» STATED EXERCISE A: Reproduce part of the forum thread on driveway markers, beginning at the words "I bought 100" and stopping after "(Oct 8, 2007)".

____ PAGE

We use the fiberglass ones from Home Depot. We used to use steel rebar. We cut them to roughly 4' or 5' the paint the last foot a bright color. (I like the pringle can idea too) I think we might go back to the rebar because they didn't bend over after the first big storm and not as many grew legs. prsport If they do bend they wont snap like the fiberglass rods or wood will and you can just bend them back straight.


----------



## dylan (Dec 21, 1999)

I use plastic conduit from home depot. It is flexible if you hit it and relatively cheap. the top of the pole gets wrapped in reflective tape and i install my phone number as well. I've made over 1000 of them in the last few years.


----------



## cjasonbr (Nov 18, 2005)

B&K LawnCare;414083 said:


> http://www.angelos-supplies.com/plowparts/catresults.pg We use to buy them from somewhere else for more and they where higher quality, but these work just as good for a fraction of the price


I bought 100 of these for .45 apiece, they came today. Not a bad buy at all. They're not fancy at all - but seem perfectly suitable for DW marking. I notice that they seem to have a orange tint to the core of the marker - so if it gets chipped it's not a white chip.


----------



## Kennedy81 (Oct 8, 2007)

I found the best prices by far from this place:
http://search.cartserver.com/search...IESDRIVEWAYMARKERS&keywords=&go=GO!&bool=AND1

http://www.rcpw.com/index.htm


----------



## mkwl (Jan 21, 2005)

Quality SR;414236 said:


> You beat me too it. Home Depot, has the fiberglass rods. 4' long yellow, green, and red for $.99.


Where in HD- all I could find were the 48" w/reflective tape for $2 each.


----------



## the_mayor (Dec 30, 2006)

dylan;416212 said:


> I use plastic conduit from home depot. It is flexible if you hit it and relatively cheap. the top of the pole gets wrapped in reflective tape and i install my phone number as well. I've made over 1000 of them in the last few years.


Those are the same things I use. They bend over when you hit them, they don't scratch your paint, and they never wear out. I'm on my 6th year with the same ones. I love em


----------

________
____ GIVEN RECORDS

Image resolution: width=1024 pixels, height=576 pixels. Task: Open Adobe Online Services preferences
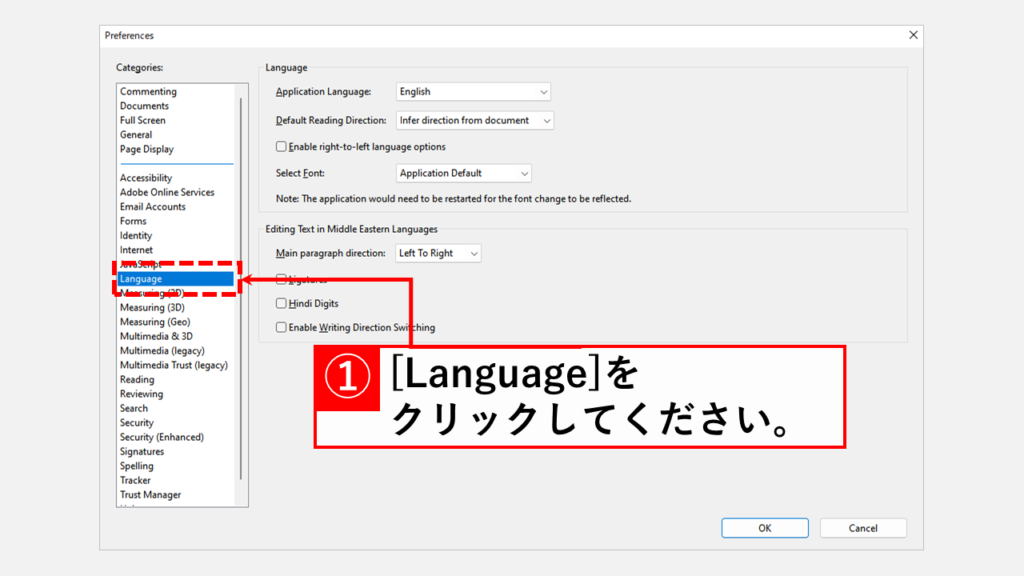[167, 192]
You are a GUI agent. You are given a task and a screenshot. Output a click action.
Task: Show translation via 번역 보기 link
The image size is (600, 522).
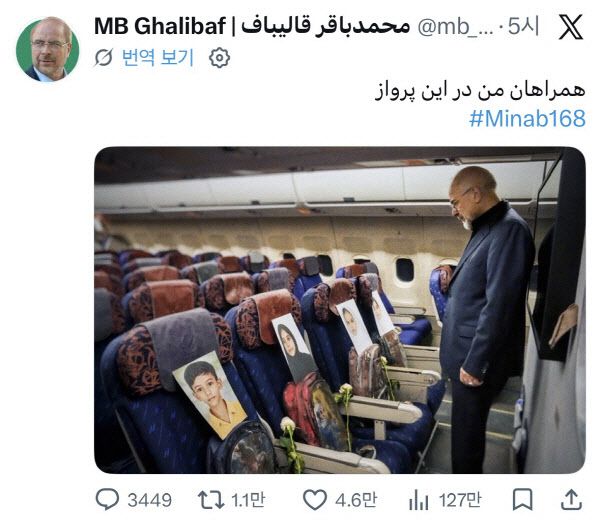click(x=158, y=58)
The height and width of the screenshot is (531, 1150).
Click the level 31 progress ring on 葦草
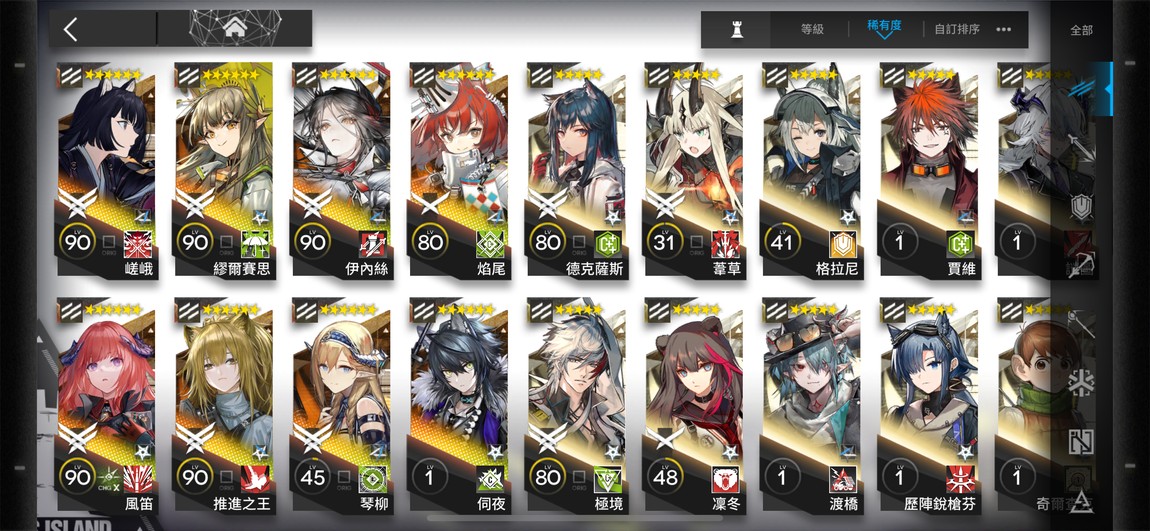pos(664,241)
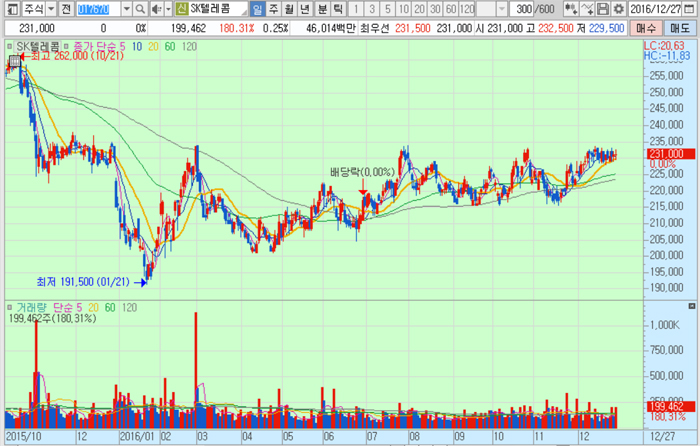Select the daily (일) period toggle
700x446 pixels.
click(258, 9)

________

» STATED EXERCISE B: In the records, take the lines from the one that has "You are a GUI" through the last line and swap "screenshot" for "screen capture". Return only those lines, with no other changes and without the pictures.

» RESULT A:
I bought 100 of these for .45 apiece, they came today. Not a bad buy at all. They're not fancy at all - but seem perfectly suitable for DW marking. I notice that they seem to have a orange tint to the core of the marker - so if it gets chipped it's not a white chip.


----------



## Kennedy81 (Oct 8, 2007)

» RESULT B:
You are a GUI agent. You are given a task and a screen capture. Output a click action.
Task: Show translation via 번역 보기 link
The image size is (600, 522).
click(x=158, y=58)
The height and width of the screen capture is (531, 1150).
Click the level 31 progress ring on 葦草
pos(664,241)
Select the daily (일) period toggle
700x446 pixels.
click(258, 9)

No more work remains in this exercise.